On continue d’explorer la musique Amazigh moderne sur Dialna, avec cette semaine le remix du sublime Nettat du groupe Jubantouja, accompagné du rappeur Iguidr, tous marocains et chleuhs.
Jubantouja est un groupe de musique alternative, de la région d’Azilal. Il mélange la musique amazigh traditionnelle de la région au rock et au folk, avec beaucoup de finesse. La culture riche du Haut Atlas les inspire fortement, et leur musique s’imprègne d’une certaine forme de nostalgie poétique amazigh.
Ayoub Nabil, le leader et chanteur du groupe trouve sa force créatrice aussi dans les paysages majestueux et montagneux de sa terre natale. Le rapport à la terre et à la musique est indissociable de sa personne pour ce fils d’agriculteurs et de musiciens. Son père avait un groupe de musique, et lui a enseigné la musique ahouach des Rwayes alors qu’il était enfant. À l’adolescence il découvre également le Rock et le Blues. Cela pousse le jeune homme à ouvrir son horizon musical pour mieux revenir à sa culture natale. Il en créera une musique hybride, sublime et sincère, dans laquelle il exprime son amour pour son identité amazigh.
En 2016, après plusieurs créations, le groupe Jubantouja se forme à Azilal, là où la famille d’Ayoub avait déménagé pour lui permettre de poursuivre ses études dans le secondaire. Le nom du groupe est un hommage au roi amazigh Juba (Youba, aussi proche de son diminutif Youb), et au mot amazigh Ntouja qui signifie colline.
Chanter en langue amazigh se fait le plus naturellement pour le jeune homme, et les chansons originales et reprises du groupe rencontrent rapidement un franc succès dans toute la région du Souss pour commencer … Ce n’est que le début.
Le morceau Nettat (Elle) parle de la femme et de sa place dans la société marocaine en général et surtout amazigh. Ayoub Nabil explique dans une interview que « dans la culture amazigh, la femme gère toute la maison, et c’est elle qui possède la clé du grenier ». Dans la chanson et le clip, l’artiste a cherché à valoriser les femmes imazighen et à donner des images différentes des représentations habituelles. Il y raconte à demi mot une histoire d’amour amazighe…

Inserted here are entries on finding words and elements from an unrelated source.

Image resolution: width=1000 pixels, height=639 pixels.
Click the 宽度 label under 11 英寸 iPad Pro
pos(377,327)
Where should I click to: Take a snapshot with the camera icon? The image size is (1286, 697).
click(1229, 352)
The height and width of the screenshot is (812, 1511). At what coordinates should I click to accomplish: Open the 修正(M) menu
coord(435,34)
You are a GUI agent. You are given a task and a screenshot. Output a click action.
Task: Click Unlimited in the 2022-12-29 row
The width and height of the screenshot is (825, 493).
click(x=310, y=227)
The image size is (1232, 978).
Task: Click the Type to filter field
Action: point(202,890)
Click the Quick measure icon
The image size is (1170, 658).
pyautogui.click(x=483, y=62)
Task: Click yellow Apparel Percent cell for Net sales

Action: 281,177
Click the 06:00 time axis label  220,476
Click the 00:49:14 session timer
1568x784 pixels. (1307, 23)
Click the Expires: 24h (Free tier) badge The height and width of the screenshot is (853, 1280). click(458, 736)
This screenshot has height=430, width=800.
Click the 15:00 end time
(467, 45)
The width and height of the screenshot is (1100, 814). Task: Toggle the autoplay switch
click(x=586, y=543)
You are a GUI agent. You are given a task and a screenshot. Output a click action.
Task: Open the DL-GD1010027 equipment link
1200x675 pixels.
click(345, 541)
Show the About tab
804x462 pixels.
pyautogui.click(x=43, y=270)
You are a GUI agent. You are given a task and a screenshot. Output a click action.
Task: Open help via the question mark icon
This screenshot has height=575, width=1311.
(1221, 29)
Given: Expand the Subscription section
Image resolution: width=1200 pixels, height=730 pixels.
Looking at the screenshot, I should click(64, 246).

Cela fait une dizaine d’années qu’Iguidr (« aigle » en langue amazighe) évolue dans la scène rap marocaine. Le jeune homme a très rapidement cherché à valoriser la langue et la culture amzigh à travers sa musique, créant ainsi une volonté d’union des peuples imazighen en Afrique du Nord et ailleurs. En 2021, il fonde avec un ami une agence qui promeut la culture amazighe et ses artistes qui collaborent régulièrement ensemble.
Lui aussi grandit dans une famille où la musique amazighe est importante. Son père est musicien, pourtant il ne l’a jamais poussé à évoluer dans ce milieu. Le rap inspire le jeune homme qui se nomme « Iguidr », l’aigle. « Dans la culture amazighe, l’aigle définit la liberté et ne se limite à aucune frontière », explique-t-il dans une interview. Au delà de la liberté revendiquée, Iguidr veut rétablir la grandeur de la culture amazigh au Maroc et en dehors des frontières. Longtemps moquées, méprisées par le pouvoir mais aussi par une partie de la population arabophone, la culture amazighe, l’histoire de ce peuple natif d’Afrique du Nord connait aujourd’hui un renouveau, une renaissance grâce à ces jeunes artistes qui revendiquent leur identité. Comme Jubantouja, la langue amazigh est au coeur de la musique d’Iguidr qui rappe en chleuh. Mais ce n’est pas tout, cette culture amazigh ancestrale est aussi au coeur du rythme de ses beats.
Il découvre le morceau Nettat du groupe Jubantouja et les contacte pour leur proposer un remix. Il contacte un producteur pour retoucher un peu le morceau et pose un couplet dessus. Le résultat est encore plus puissant que la version originale, déjà très réussie. Le rappeur y rajoute une version plus globale sur les difficultés des femmes imazighen.
Ils tournent dans la foulée un nouveau clip imaginé par Iguidr qui redonne une dimension encore plus collective au projet, insistant sur une transition entre l’ancienne et la nouvelle culture.